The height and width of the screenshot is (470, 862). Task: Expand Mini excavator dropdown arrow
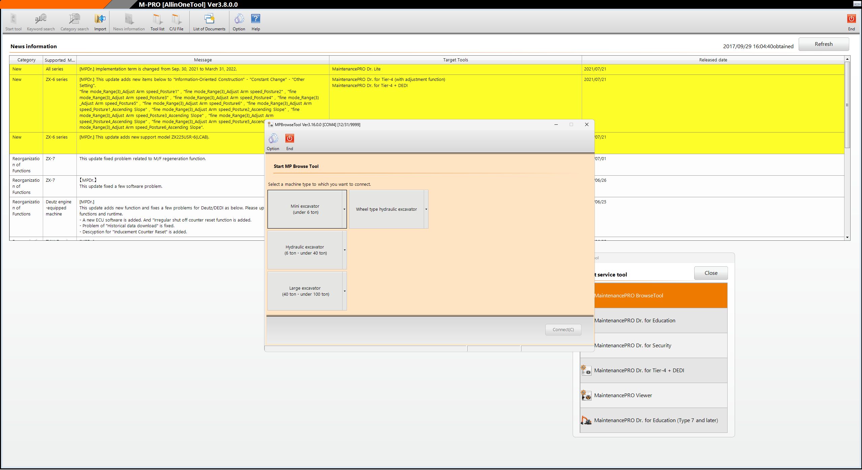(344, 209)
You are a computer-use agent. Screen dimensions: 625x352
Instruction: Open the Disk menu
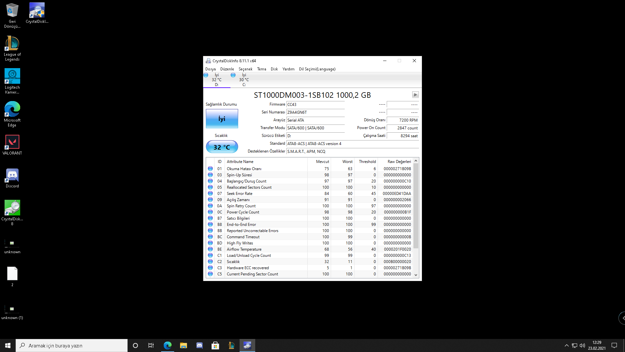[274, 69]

- **Exercise directions**: Everything in the records above must be repeated exactly, apart from the pictures.

- **Answer for this exercise**:
The height and width of the screenshot is (470, 862). Task: Expand Mini excavator dropdown arrow
(344, 209)
You are a computer-use agent. Screen dimensions: 625x352
Instruction: Open the Disk menu
[274, 69]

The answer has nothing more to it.